● Permintaan
Ganti "format" dengan "template" pada baris-baris dari awal data hingga baris yang memuat "This screenshot has height=350, width=320.", lalu tuliskan kembali baris-baris itu tanpa perubahan lain.

● Data Latihan
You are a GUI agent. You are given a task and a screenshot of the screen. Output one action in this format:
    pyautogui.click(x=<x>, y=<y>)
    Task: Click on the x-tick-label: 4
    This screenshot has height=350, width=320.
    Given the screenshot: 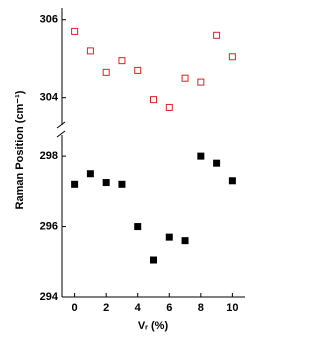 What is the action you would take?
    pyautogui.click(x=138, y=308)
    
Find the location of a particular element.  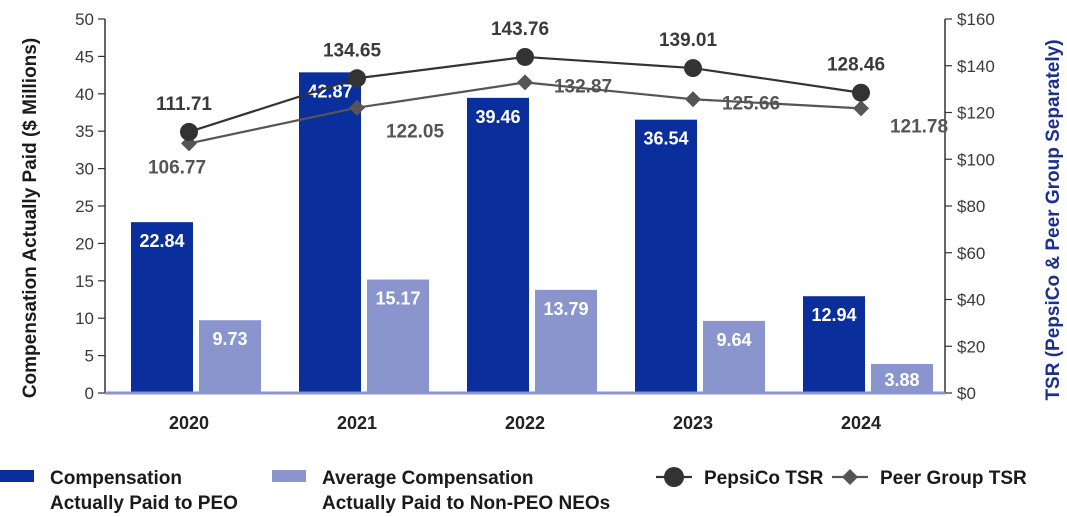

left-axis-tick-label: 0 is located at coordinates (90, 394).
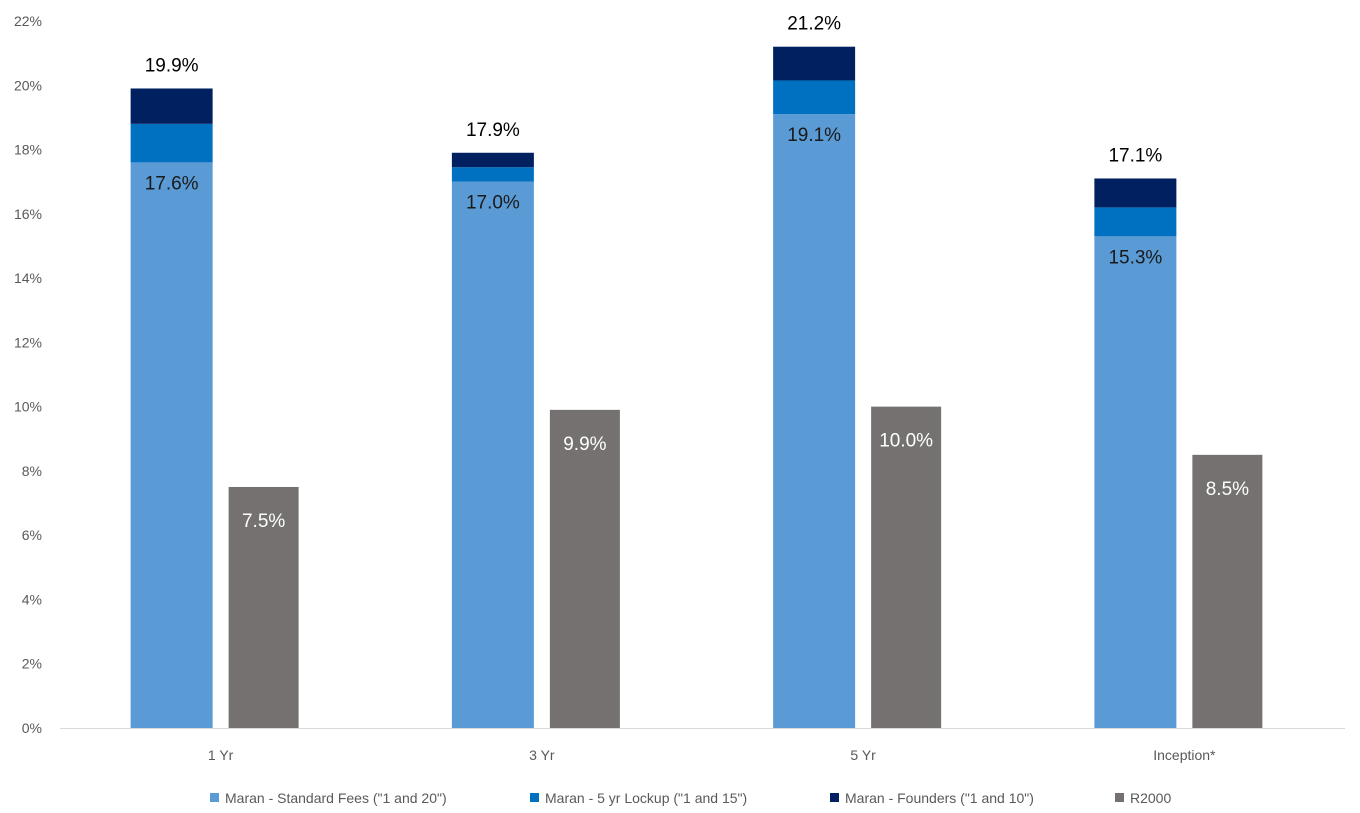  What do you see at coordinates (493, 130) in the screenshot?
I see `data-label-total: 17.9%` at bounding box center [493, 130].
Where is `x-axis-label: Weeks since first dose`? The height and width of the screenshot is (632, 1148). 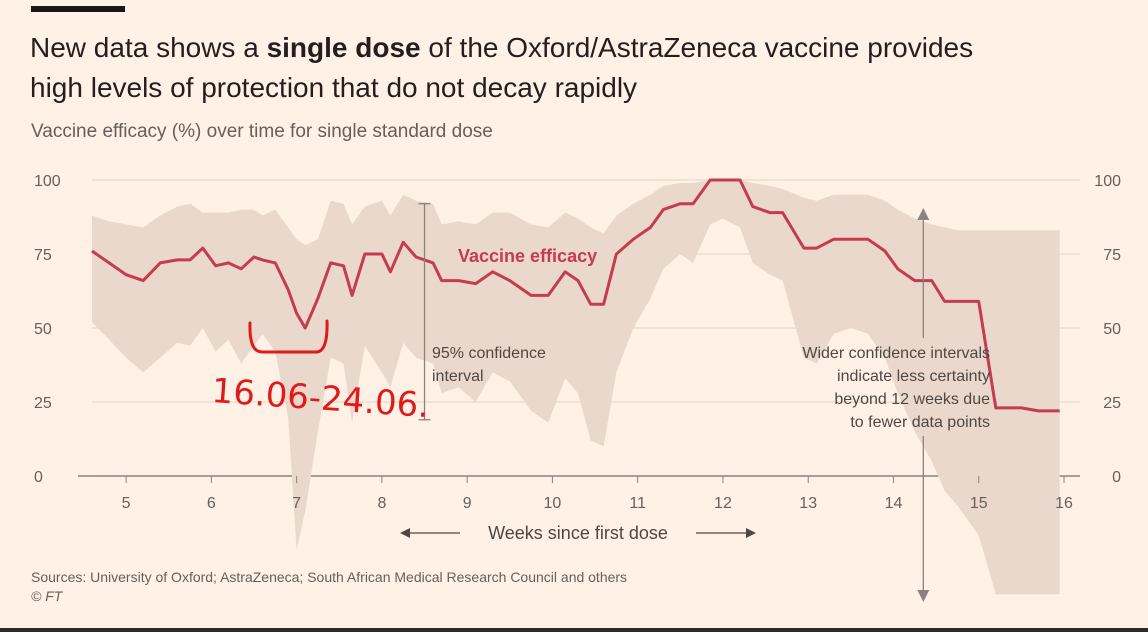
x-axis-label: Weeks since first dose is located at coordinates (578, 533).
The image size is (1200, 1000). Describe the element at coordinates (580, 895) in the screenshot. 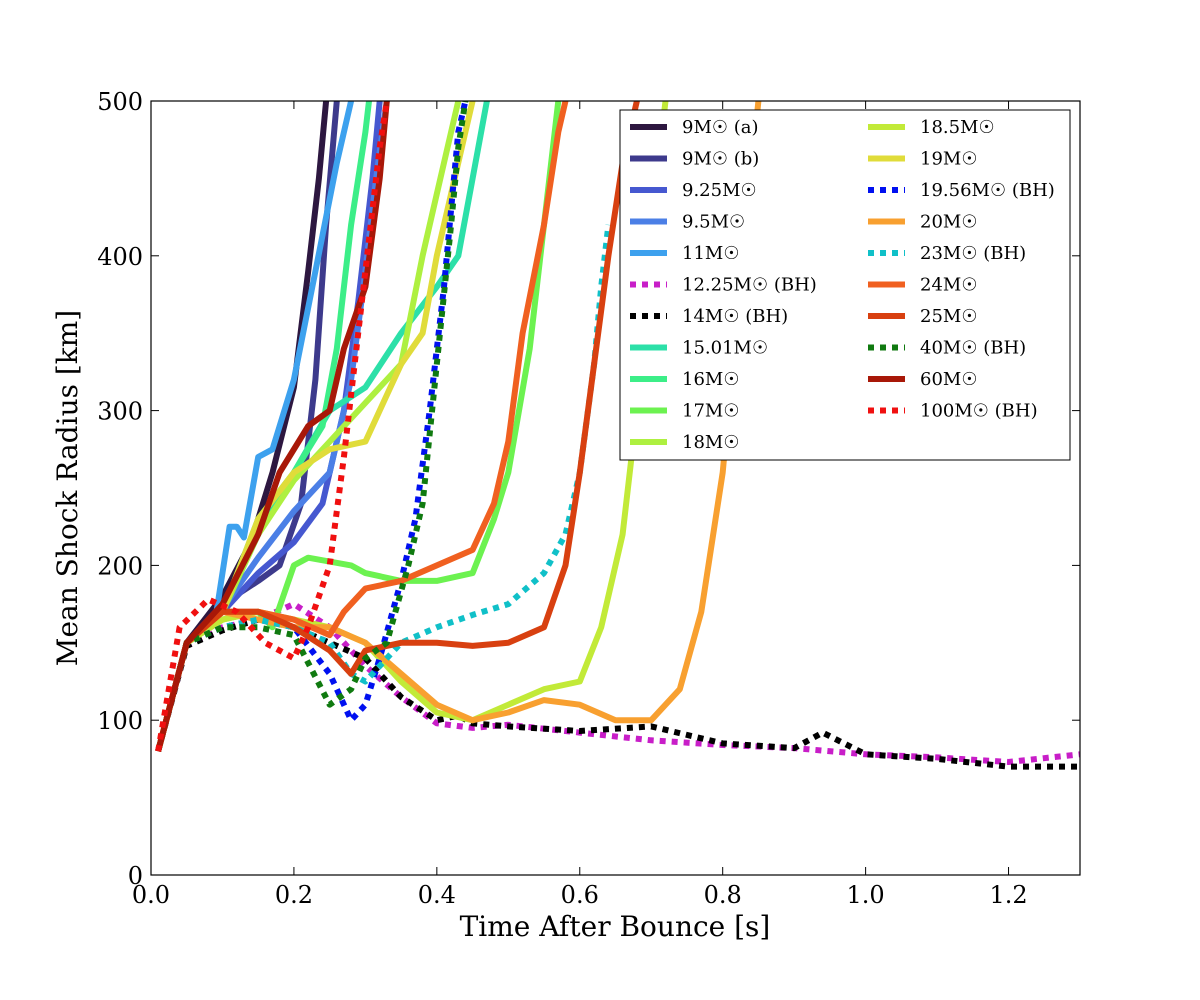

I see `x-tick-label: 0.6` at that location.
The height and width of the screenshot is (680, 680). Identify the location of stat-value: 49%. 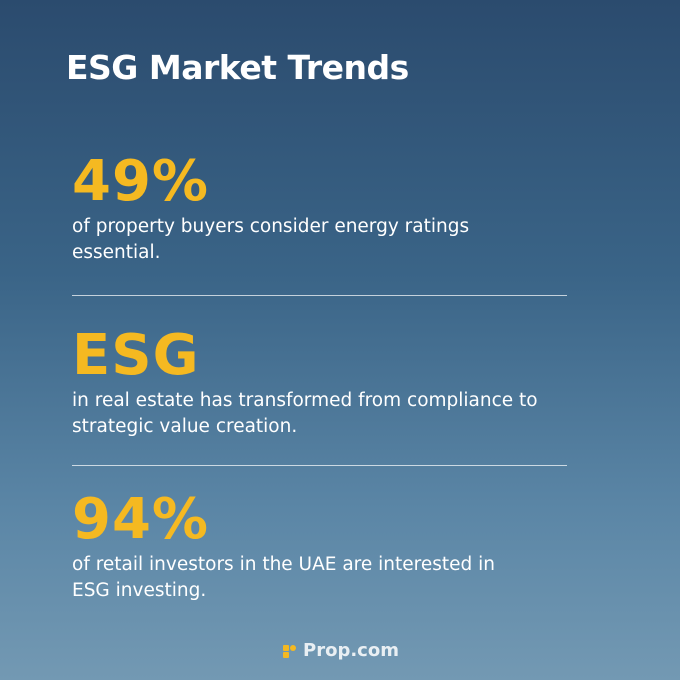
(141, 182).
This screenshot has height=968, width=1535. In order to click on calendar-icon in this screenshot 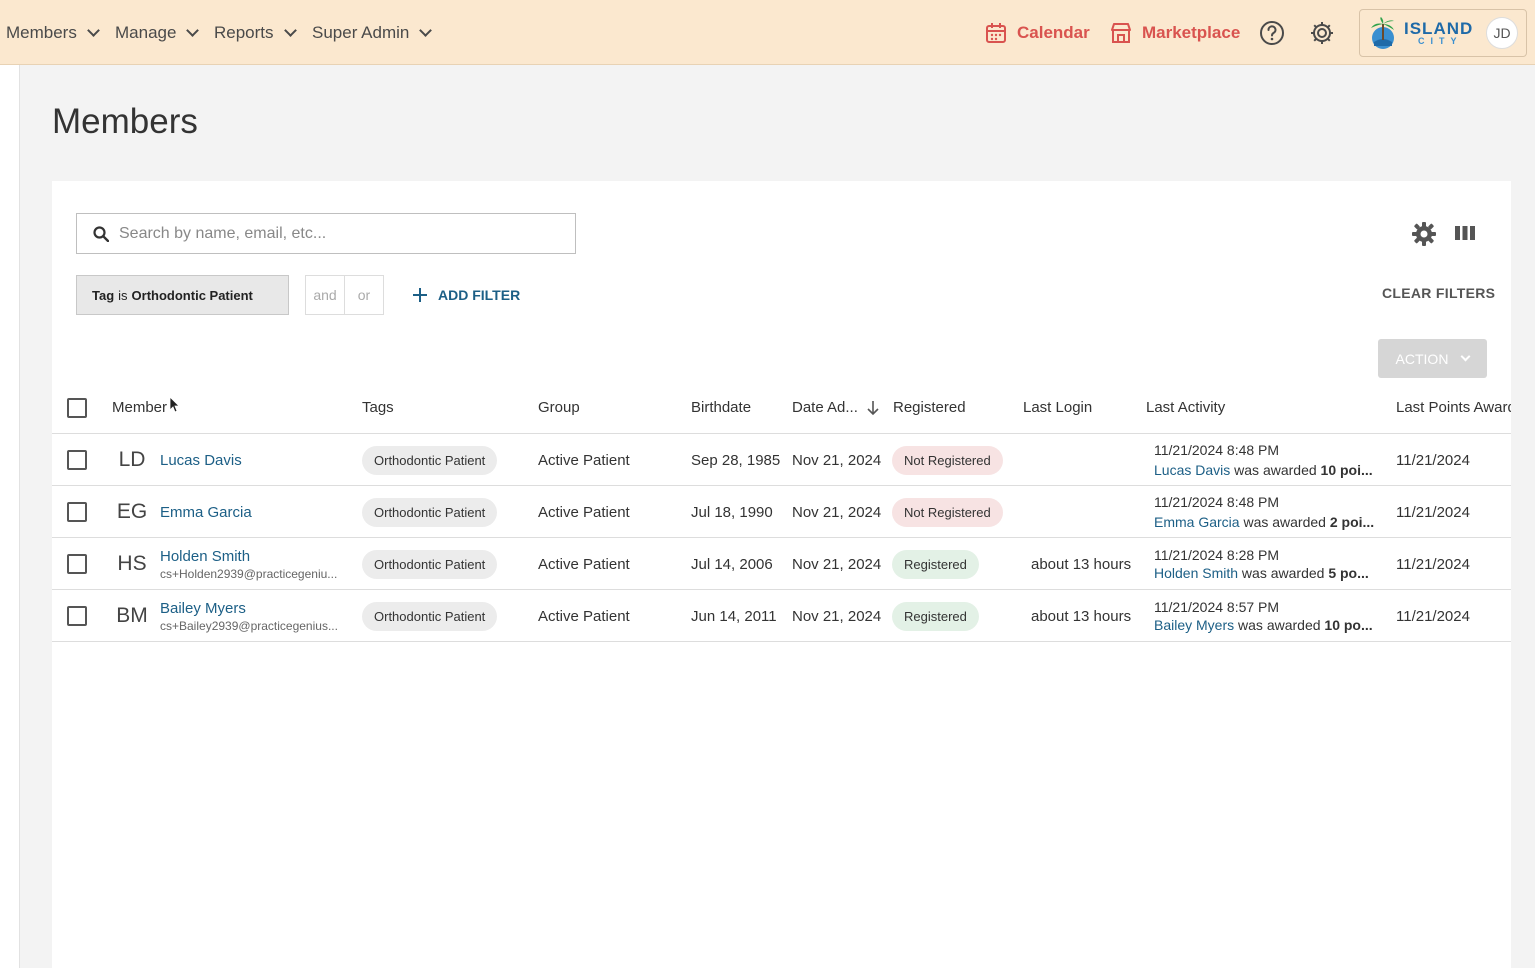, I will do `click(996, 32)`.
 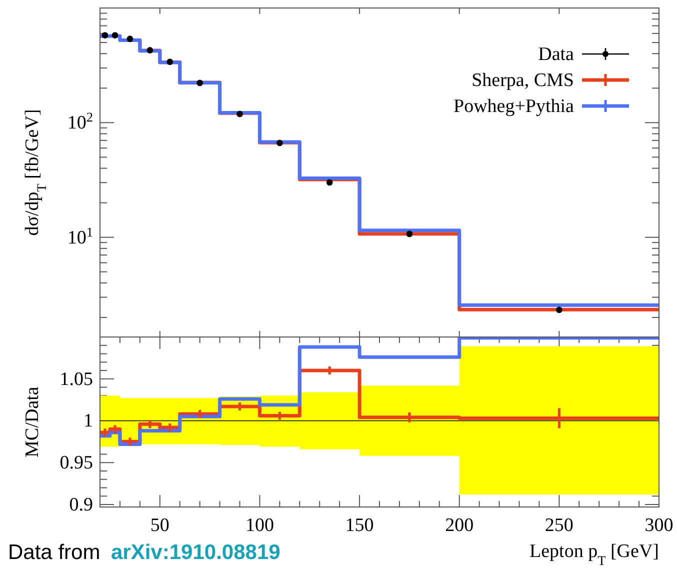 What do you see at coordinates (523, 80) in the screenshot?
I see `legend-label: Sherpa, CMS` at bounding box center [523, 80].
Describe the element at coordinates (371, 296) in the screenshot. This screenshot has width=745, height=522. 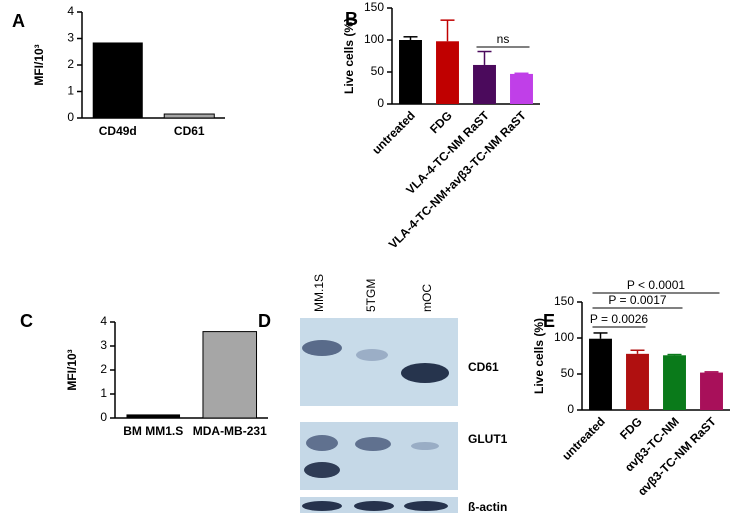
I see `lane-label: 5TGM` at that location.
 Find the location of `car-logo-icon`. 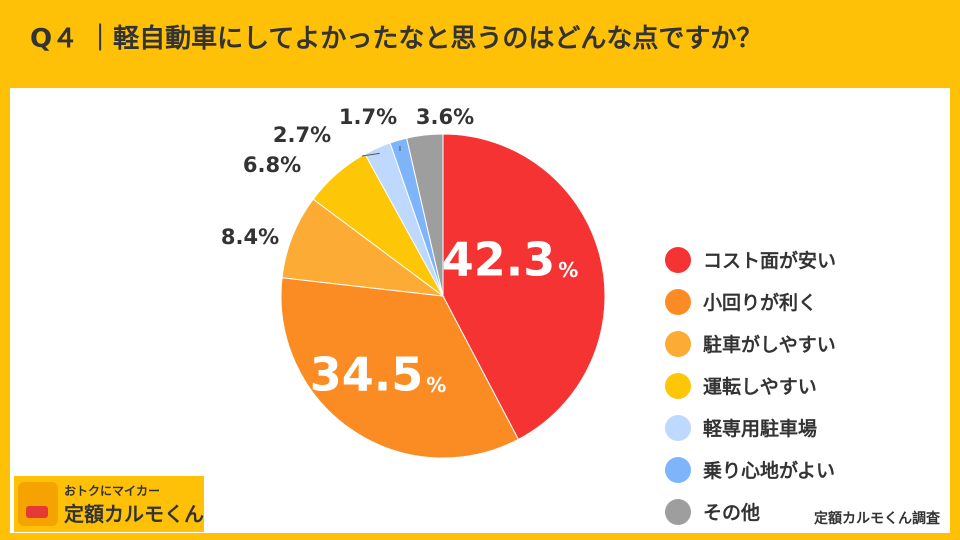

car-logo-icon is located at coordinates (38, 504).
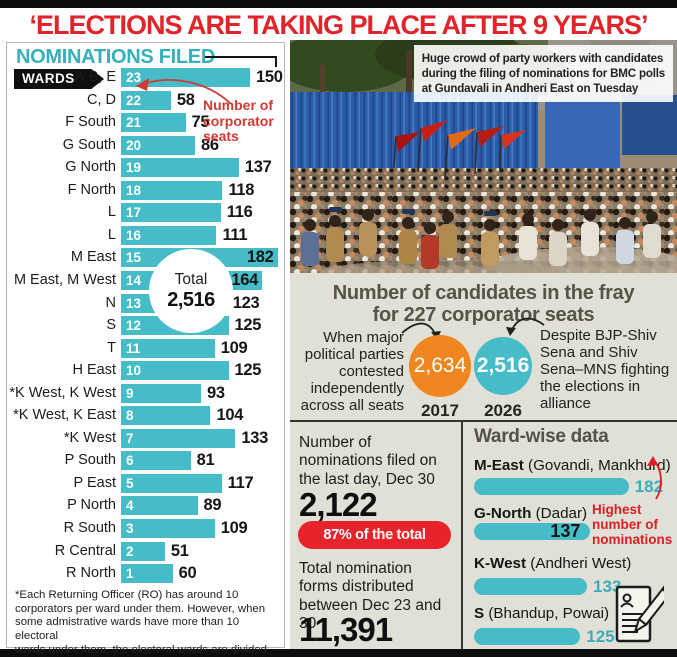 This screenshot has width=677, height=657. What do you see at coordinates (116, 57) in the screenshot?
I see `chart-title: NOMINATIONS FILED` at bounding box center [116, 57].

● Jawaban Tertulis
You are a GUI agent. You are given a task and a screenshot of the screen. Output one action in this template:
    pyautogui.click(x=<x>, y=<y>)
    Task: Click on the x-tick-label: 4
    This screenshot has height=350, width=320.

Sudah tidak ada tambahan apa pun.